The most commonly-used memory type is WB (write-back cacheable). WB is typically used for all memory, including user and kernel memory. The UC (uncacheable) and WC (write combine) memory types are only used for memory-mapped I/O regions. The WT (write-through) and WP (write-protect) types are rarely used, so they didn’t even appear in Linux until recently (around kernel 4.2). On older kernel versions, these types were not set up in the PAT MSR, so not all of the memory types have been tested on every system.

In all processors, reads from user-accessible memory for WB, WT, and WP memory types (cacheable, speculative loads allowed) return the loaded data, speculatively. The WC (write combine) memory type also allows (uncached) speculative loads, but it appears only the Core 2 takes advantage of this, by speculatively reading the value from WC user memory instead of not returning a result or returning zero.

When any kind of bad outcome occurs (page fault, load from a non-speculative memory type, page accessed bit = 0), none of the processors initiate an off-core L2 request to fetch the data. Where possible, I also tested the case where the victim data initially resided in L2 cache. In all cases, the load behaved identically to having the data uncached, and the victim data remained in L2 cache after the test (It was neither fetched into L1 nor evicted out to memory, showing that an off-core L2 request did not happen).

The following sections discuss some of the more detailed observations for specific processors.

Pentium, Pentium MMX

Both the Pentium and Pentium MMX are in-order processors. I was not able to get it to execute any loads after a mispredicted return. The Pentium (P54CS without MMX) doesn’t have a return address stack (RSB), so specpoline/retpoline doesn’t work. Both processors also are unable to do even a single load after a load with a page fault, so it doesn’t seem possible for these processors to leak memory information after a fault.

Oddly, on the Pentium P54CS, user-mode loads that touch not-present or supervisor-only data that is in the L1 cache will evict it. This does not happen on the Pentium MMX P55C, which leaves the inaccessible data untouched.

Pentium Pro, Pentium II

The Pentium Pro takes the “load value is a don’t-care” quite literally. For all of the forbidden loads, the load unit completes and produces a value, and that value appears to be various values taken from various parts of the processor. The value varies and can be non-deterministic. None of the returned values appear to be the memory data, so the Pentium Pro does not appear to be vulnerable to Meltdown. The recognizable values include the PTE for the load (which, at least in recent years, is itself considered privileged information), the 12th-most-recent stored value (the store queue has 12 entries), and rarely, a segment descriptor from somewhere.

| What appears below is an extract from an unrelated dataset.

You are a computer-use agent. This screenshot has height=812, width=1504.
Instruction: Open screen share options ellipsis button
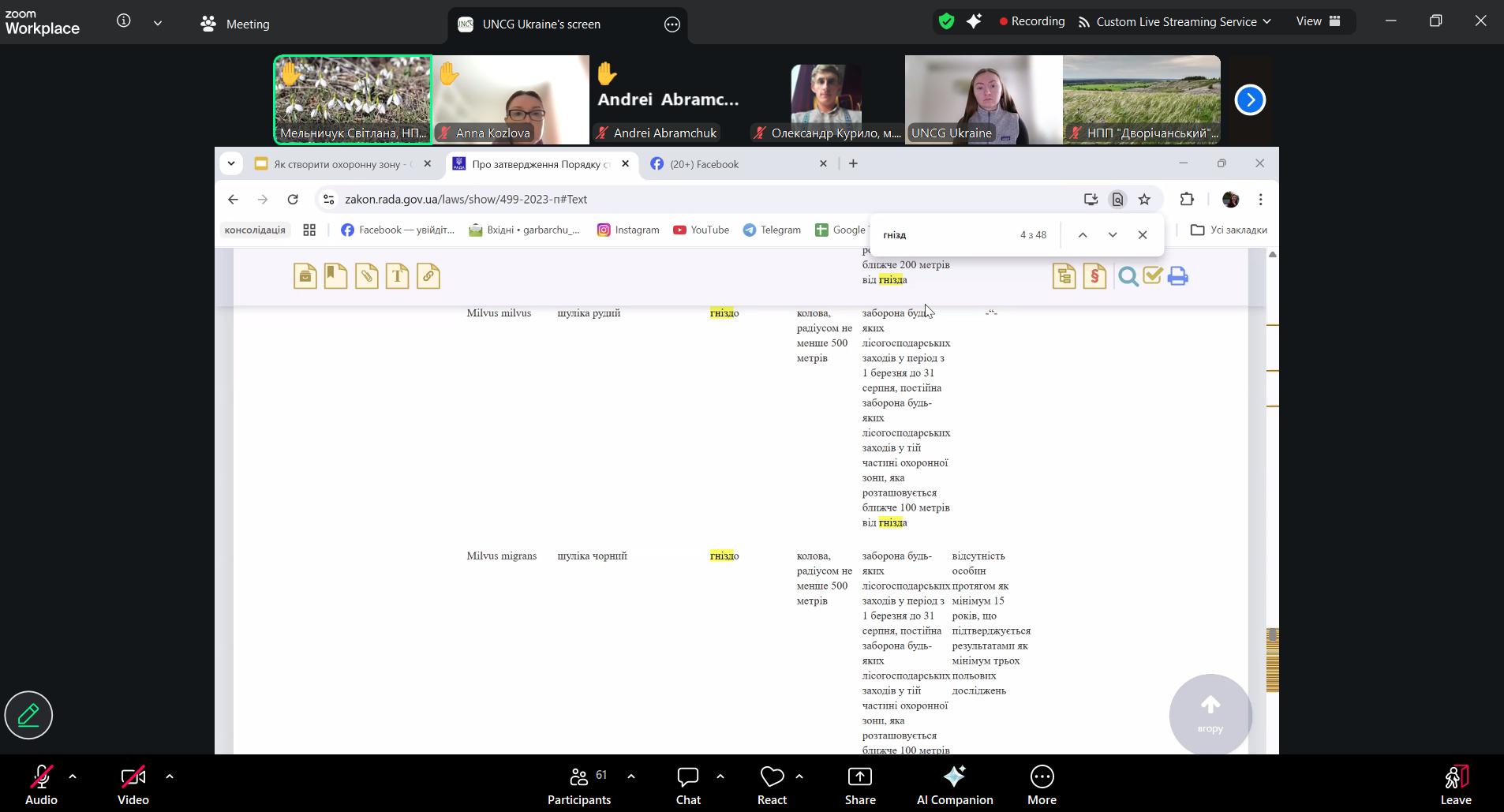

The Pentium II (Klamath) has the same behaviour as the Pentium Pro.

Core 2

Unlike most other microarchitectures, the Core 2 can speculatively read the data from L1 cache for a not-present page, but only if the page frame address bits (address bits 12 and up for 4KB paging) match the cache line’s tag. In other words, the TLB lookup + cache lookup path seems to ignore the Present bit in the page table entry. If there is no match, the load completes with value zero (it’s essentially a L1 cache miss).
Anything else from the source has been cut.